Le binôme a été le seul à présenter sa candidature pour le prochain mandat à la tête de la Confédération.
Elections : Sans surprise, le tandem Mehdi Tazi et Mohamed Bachiri a été élu respectivement président et vice-président général de la Confédération générale des entreprises du Maroc (CGEM) pour un mandat de trois ans. Ils ont obtenu 3.773 voix d’un total de 4.123 voix exprimées, soit un taux de 91,5% à l’issue de l’assemblée générale ordinaire élective (AGOE) qui s’est tenue le 14 mai 2026 à Casablanca. Retour sur le programme du binôme élu.
Après un quorum atteint, un rapport moral 2025 approuvé, la certification des comptes et le quitus établi, les membres de la CGEM ont pu procéder aux élections lors de l’assemblée générale ordinaire qui s’est tenue le 14 mai à Casablanca. Une salle comble confirme les attentes des opérateurs dans un contexte économique et social en pleine mutation.
Le binôme Mehdi Tazi et Mohamed Bachiri qui a été le seul à présenter sa candidature pour le prochain mandat à la tête de la Confédération, avait déjà présenté il y a quelques jours son programme s’articulant autour de 5 axes. L’accélération de la transformation de l’économie nationale via la montée en gamme des entreprises étant au cœur des priorités de la stratégie retenue par le tandem qui connaît bien les dossiers de l’instance. Avant l’élaboration du programme, Mehdi Tazi et Mohamed Bachiri avaient déjà, d’ailleurs, rencontré les représentants des 37 fédérations et des 12 régions de la CGEM. Ceci a permis de sonder les attentes et proposer des actions émanant directement du terrain.
Les deux élus avaient rappelé que « le Maroc traverse actuellement une séquence remarquable d’accélération, marquée notamment par une croissance de 4,9% durant deux années consécutives, un investissement public record de 380 milliards de dirhams en 2026 et des investissements directs étrangers ayant atteint 56 milliards de dirhams en 2025». L’échéance relative à la Coupe du monde 2030 a également été intégrée comme donnée fondamentale dans la dynamique de développement des opérations. Un rendez-vous majeur en soi pour le tourisme, l’investissement et l’image du Maroc à l’international… Les tensions géopolitiques au Moyen-Orient et les transformations profondes relatives à l’intelligence artificielle, appelée à transformer les entreprises aussi profondément qu’Internet l’a fait il y a trente ans, ont été, également, prises, en ligne de compte dans le cadre de l’élaboration du programme. Concrètement, ce dernier s’articule autour de cinq axes stratégiques.

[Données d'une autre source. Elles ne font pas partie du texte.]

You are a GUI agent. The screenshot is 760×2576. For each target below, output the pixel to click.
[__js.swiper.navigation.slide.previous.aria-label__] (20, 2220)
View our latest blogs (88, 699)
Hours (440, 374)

Le premier axe concerne l’environnement des affaires qui est illustré par une simplification administrative avec un passage à un modèle basé sur le cahier des charges et un contrôle a posteriori. La réforme du code du travail et celle de la fiscalité locale sont aussi deux fondamentaux qui ont été retenus au niveau de ce point.
Des actions sur l’accès au foncier industriel, notamment dans les zones sous tension ainsi que la poursuite des efforts en matière de financement bancaire et alternatif pour les TPME sont prévues à ce stade.
Le deuxième axe renvoie à la souveraineté productive. Il englobe l’accélération de la montée en gamme industrielle, le renforcement du taux d’intégration locale, le Made in Morocco, l’accélération de la transition énergétique, la réduction du coût de l’énergie, le renforcement de la compétitivité logistique et la réforme de la formation professionnelle.
Le troisième axe portera exclusivement sur l’innovation. Le programme retient la continuité dans la contribution active à la stratégie Digital Morocco 2030 à travers le développement des infrastructures numériques, des Data Centers, l’adoption de l’intelligence artificielle et le renforcement des compétences digitales. Il prévoit également le soutien à l’écosystème des startups, l’accélération de la digitalisation des TPME ainsi qu’un rôle plus opérationnel de la CGEM à travers le Morocco Innovation Lab dédié à la montée en gamme technologique des entreprises.
Le quatrième axe sera consacré au rayonnement international. Cette ambition repose essentiellement sur le renforcement de la compétitivité à l’export, le travail sur les normes et les critères ESG, l’accompagnement renforcé des TPME sur les marchés internationaux et bien sûr la mobilisation de la diaspora marocaine comme levier d’investissement et de compétences.
Enfin, le renforcement des synergies au sein même de la CGEM représente le dernier axe. Le binôme entend, en effet, renforcer les synergies inter-fédérations, élargir cette dynamique à d’autres groupements de fédérations et rapprocher davantage les commissions régionales des commissions centrales afin de favoriser des projets communs et des rapprochements entre entreprises.
Bref, les dés sont jetés. Le programme est clair. Et la contribution de tous sera bénéfique pour atteindre les objectifs.